GIVEN EXERCISE:
Continue the dating blog entry about the night out at Bungalow 8, picking up right after its last sentence.

1) we get along really well
2) we can chat about shit for ages
3) he's a good looking bloke
4) he's creative and smart

That said, I made a complete twat out of myself as he actually had his eye on my mate who then pashed him, who then felt bad because of what I said and got upset, but as it goes we don't have any sexual attraction to each other so it was a right old balls up resulting in no one getting any! Jeez keep la bouche firmly shut Lushie!

Tuesday, June 16, 2009

Palmistry and vomit

Saturday started with a baby shower, no this is not something to think about on the dating richter scale. For a start no men are involved and also it's really quite a daunting thought for me let alone a male. 

Fortunately the friends whose baby shower it was has the good grace to be cool and it was a resounding success. A couple of glasses of bubbly later and I was almost ready to think about my night out. I picked up my little friend, we'll call her Bessie, and went back to mine for a few more pre-dancing drinks.

So off we go to Bungalow 8 to meet up with our other girlfriend. Upon arrival we were practically accosted by the doorman who was puffing himself up for some form of chat with us. Not so, Bessie leaps right into 'is there a problem? Let us in!'. Good on yer Bess, I didn't want to get into a fight with him but I did feel it coming on and so soon!

The original plan here was to meet our other girlfriends friends at some birthday party but somehow she couldn't find them in the bar. Had we been had??? Turns out they were late anyway so they arrived not long after us. We didn't even really meet them, Bessie was up for a dance and so Hugo's wasn't far away.

MATERIAL SHOWN:
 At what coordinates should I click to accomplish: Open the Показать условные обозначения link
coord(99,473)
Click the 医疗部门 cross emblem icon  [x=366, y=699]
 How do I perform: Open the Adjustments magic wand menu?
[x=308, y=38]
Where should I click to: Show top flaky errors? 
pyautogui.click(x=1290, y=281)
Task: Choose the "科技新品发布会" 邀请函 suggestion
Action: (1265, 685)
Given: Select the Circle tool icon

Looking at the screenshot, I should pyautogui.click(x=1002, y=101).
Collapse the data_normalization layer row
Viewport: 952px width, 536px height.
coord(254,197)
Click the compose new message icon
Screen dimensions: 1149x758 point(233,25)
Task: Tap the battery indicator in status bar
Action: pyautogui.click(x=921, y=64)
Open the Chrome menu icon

REPLY TO THE TASK:
A friend of Bessie's had tagged along by this point. Her jamming partner it would seem. Strange bloke, didn't drink (always suspicious) and also read palms. He read our other friends palm first and seems he was spot on with the details. Quite enticing! I asked him to do mine. Well....this was not a good idea it turns out. He tells me I have a broken heart that I carry around with me and that he can't say anymore in front of my friends. I tell him he can but he refuses. He makes it sound so bad I start to get a little freaked.

By the time we get to Hugo's I am proper freaked out by this bloke. What does he need to tell me? What? What? What??!!??!

We get free cocktails thanks to a contact of Bessie's at the bar. And whilst the girls are faffing with toilet trips and drinks the palm pilot tells me that if I don't get over my broken heart I will never move on from anything and the universe will keep me trapped where I am. I will never be happy and I will have children with someone in two years time but this person will leave me because of this issue of my broken heart that I am not letting go of. 

Hmm food for thought. In fact it kind of ruined my night as I continued to think about it. Things got stranger from there as Bessie and the palm pilot fell out in a massive argument. Our other friend was hilariously pissed and ran off with some bloke or disappeared not sure. Bessie drank one too many cocktails and after dancing with a few randoms had a slump and I had to put her in a cab home (via a trip to the toilets for a big vom vom) nice!
I decided I had to have some sort of fun as things had just gone scrambled eggs right before my eyes.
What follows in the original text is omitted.